### Work to be completed
Of the lines below, write out exactly those from the line with "Guzzi VK 750 telaio rosso (639, 1211)" through the line with "For every named target in this 569×2576", both included, and skip the rest.

### Recorded information
================

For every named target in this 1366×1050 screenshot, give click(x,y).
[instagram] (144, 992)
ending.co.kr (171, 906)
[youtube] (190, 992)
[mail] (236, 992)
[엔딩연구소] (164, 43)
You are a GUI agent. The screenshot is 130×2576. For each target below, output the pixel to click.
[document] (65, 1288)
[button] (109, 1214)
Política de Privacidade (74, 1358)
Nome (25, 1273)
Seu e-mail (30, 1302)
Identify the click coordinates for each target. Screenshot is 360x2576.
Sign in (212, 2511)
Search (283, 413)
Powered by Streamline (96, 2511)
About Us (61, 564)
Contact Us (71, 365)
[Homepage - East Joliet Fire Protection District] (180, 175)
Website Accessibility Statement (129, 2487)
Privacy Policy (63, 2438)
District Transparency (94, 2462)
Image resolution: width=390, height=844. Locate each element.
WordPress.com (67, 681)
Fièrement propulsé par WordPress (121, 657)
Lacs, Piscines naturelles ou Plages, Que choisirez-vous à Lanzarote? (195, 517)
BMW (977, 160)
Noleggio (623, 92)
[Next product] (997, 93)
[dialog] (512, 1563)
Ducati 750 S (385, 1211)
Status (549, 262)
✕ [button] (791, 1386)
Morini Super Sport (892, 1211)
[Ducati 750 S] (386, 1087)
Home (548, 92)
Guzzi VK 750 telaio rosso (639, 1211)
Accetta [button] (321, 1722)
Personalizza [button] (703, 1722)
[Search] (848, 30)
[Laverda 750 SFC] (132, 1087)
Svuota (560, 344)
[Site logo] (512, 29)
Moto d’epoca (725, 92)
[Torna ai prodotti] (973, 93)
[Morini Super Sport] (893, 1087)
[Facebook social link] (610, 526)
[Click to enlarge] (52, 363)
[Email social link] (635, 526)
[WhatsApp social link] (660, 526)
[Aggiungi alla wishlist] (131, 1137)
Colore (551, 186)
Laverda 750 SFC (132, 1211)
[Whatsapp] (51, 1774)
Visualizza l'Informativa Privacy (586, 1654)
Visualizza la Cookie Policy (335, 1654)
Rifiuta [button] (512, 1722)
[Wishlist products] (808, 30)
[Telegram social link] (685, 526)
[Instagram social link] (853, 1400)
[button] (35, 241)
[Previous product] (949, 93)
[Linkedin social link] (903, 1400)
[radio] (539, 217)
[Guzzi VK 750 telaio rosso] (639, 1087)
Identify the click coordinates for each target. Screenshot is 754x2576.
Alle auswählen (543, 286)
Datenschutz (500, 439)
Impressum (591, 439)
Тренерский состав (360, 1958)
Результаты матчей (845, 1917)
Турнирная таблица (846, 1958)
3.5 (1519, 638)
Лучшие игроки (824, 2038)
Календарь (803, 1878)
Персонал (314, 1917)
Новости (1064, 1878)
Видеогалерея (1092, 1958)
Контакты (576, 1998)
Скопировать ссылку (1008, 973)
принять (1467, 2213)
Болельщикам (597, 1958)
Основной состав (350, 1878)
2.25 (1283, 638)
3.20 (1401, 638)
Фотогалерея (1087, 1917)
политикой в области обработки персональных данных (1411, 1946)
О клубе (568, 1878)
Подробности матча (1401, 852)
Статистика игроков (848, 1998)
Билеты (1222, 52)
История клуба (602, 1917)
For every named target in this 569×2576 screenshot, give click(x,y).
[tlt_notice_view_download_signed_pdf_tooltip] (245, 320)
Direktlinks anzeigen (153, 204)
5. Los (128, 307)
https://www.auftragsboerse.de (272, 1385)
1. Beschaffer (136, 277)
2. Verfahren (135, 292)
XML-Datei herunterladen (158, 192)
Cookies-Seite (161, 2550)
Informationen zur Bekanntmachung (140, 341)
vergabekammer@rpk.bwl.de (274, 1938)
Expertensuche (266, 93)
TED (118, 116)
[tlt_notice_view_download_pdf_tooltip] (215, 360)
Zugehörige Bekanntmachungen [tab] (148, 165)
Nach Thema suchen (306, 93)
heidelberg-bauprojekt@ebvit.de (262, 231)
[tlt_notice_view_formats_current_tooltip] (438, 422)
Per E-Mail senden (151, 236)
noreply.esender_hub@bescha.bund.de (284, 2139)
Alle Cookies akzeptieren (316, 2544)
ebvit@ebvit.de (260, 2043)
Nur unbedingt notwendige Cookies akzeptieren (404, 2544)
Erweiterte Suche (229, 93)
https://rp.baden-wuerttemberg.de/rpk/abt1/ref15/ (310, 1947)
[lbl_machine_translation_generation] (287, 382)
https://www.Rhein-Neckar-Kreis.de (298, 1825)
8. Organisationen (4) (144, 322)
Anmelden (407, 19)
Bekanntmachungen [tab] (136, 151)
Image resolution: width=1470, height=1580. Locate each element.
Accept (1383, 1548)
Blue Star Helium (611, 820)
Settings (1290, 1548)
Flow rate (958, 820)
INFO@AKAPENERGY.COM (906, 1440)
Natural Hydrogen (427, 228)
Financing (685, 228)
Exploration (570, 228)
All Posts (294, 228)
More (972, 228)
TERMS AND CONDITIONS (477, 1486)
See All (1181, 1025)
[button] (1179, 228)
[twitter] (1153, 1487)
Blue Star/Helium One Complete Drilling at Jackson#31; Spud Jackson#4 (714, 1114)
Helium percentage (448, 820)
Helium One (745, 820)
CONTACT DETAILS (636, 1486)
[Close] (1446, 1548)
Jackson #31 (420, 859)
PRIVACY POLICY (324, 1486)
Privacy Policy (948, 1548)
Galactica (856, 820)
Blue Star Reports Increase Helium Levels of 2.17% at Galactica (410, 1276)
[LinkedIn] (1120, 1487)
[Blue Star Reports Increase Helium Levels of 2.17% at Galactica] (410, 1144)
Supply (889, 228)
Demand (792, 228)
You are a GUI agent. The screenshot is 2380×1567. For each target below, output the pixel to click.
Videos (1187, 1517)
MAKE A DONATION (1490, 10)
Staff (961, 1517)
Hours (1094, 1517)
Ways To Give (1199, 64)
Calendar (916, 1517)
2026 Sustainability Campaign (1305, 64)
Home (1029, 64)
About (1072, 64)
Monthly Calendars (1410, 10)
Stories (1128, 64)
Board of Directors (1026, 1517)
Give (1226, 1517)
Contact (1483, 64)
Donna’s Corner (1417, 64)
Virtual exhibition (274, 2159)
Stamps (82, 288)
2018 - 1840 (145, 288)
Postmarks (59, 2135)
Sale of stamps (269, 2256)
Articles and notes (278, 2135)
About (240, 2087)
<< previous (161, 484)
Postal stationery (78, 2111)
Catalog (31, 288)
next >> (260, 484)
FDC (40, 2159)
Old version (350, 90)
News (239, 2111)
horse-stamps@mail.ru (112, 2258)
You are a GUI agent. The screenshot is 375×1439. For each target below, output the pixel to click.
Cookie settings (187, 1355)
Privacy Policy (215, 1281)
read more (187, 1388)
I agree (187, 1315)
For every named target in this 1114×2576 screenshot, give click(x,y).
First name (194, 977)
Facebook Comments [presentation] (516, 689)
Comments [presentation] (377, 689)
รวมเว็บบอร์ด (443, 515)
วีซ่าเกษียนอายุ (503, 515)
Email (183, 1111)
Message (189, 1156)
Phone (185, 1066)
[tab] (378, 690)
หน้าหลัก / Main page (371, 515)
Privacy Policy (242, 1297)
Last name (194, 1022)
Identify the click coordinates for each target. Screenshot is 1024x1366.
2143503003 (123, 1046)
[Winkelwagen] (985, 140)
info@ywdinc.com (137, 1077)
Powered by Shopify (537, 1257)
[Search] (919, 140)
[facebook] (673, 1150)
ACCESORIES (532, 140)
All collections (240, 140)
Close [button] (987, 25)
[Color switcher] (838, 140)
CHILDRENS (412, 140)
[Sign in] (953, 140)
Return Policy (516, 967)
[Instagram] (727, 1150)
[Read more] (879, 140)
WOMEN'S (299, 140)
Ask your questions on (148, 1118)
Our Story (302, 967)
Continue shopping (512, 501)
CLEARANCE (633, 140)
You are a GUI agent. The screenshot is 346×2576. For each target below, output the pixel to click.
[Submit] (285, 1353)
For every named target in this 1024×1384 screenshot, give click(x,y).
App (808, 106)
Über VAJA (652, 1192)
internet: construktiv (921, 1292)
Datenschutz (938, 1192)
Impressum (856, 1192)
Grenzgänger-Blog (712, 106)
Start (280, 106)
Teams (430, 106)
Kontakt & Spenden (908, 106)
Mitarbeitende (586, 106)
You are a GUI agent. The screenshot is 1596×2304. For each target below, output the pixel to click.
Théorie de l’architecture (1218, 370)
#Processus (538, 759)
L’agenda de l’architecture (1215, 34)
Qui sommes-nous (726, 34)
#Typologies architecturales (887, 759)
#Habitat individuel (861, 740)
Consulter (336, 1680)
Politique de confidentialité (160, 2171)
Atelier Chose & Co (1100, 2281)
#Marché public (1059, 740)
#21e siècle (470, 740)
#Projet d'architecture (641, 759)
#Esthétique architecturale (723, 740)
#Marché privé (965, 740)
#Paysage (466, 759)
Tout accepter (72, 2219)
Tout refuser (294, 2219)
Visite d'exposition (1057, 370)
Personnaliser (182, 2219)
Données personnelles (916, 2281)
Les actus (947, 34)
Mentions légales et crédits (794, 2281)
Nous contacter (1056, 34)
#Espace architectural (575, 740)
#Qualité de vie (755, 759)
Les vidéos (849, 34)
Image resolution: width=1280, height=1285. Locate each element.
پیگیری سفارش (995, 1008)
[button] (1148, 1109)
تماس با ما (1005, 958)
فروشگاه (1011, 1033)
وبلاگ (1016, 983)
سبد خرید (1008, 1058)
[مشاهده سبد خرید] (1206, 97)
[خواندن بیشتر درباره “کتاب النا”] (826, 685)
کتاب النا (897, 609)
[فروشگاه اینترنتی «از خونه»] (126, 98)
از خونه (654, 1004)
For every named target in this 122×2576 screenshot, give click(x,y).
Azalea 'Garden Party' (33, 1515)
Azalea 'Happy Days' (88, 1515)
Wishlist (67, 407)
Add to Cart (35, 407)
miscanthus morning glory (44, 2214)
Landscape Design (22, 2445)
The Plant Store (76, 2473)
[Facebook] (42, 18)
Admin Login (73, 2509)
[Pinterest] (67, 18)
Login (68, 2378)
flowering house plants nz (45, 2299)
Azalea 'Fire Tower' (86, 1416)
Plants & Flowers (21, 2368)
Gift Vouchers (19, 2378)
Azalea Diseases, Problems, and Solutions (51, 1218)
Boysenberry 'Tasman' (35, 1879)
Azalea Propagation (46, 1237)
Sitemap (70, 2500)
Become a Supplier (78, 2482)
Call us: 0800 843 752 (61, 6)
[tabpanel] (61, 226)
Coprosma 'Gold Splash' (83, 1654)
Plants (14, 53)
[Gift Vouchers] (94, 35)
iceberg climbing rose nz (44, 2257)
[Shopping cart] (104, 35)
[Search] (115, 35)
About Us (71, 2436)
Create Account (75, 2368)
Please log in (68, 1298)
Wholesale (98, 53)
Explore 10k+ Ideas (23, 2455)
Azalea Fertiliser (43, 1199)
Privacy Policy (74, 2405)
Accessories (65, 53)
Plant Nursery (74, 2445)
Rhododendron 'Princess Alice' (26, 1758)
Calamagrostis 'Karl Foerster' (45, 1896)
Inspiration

================

### Response to the task
Guzzi VK 750 telaio rosso (639, 1211)
Accetta [button] (321, 1722)
Personalizza [button] (703, 1722)
[Search] (848, 30)
[Laverda 750 SFC] (132, 1087)
Svuota (560, 344)
[Site logo] (512, 29)
Moto d’epoca (725, 92)
[Torna ai prodotti] (973, 93)
[Morini Super Sport] (893, 1087)
[Facebook social link] (610, 526)
[Click to enlarge] (52, 363)
[Email social link] (635, 526)
[WhatsApp social link] (660, 526)
[Aggiungi alla wishlist] (131, 1137)
Colore (551, 186)
Laverda 750 SFC (132, 1211)
[Whatsapp] (51, 1774)
Visualizza l'Informativa Privacy (586, 1654)
Visualizza la Cookie Policy (335, 1654)
Rifiuta [button] (512, 1722)
[Wishlist products] (808, 30)
[Telegram social link] (685, 526)
[Instagram social link] (853, 1400)
[button] (35, 241)
[Previous product] (949, 93)
[Linkedin social link] (903, 1400)
[radio] (539, 217)
[Guzzi VK 750 telaio rosso] (639, 1087)
Identify the click coordinates for each target. Screenshot is 754x2576.
Alle auswählen (543, 286)
Datenschutz (500, 439)
Impressum (591, 439)
Тренерский состав (360, 1958)
Результаты матчей (845, 1917)
Турнирная таблица (846, 1958)
3.5 (1519, 638)
Лучшие игроки (824, 2038)
Календарь (803, 1878)
Персонал (314, 1917)
Новости (1064, 1878)
Видеогалерея (1092, 1958)
Контакты (576, 1998)
Скопировать ссылку (1008, 973)
принять (1467, 2213)
Болельщикам (597, 1958)
Основной состав (350, 1878)
2.25 (1283, 638)
3.20 (1401, 638)
Фотогалерея (1087, 1917)
политикой в области обработки персональных данных (1411, 1946)
О клубе (568, 1878)
Подробности матча (1401, 852)
Статистика игроков (848, 1998)
Билеты (1222, 52)
История клуба (602, 1917)
For every named target in this 569×2576 screenshot, give click(x,y).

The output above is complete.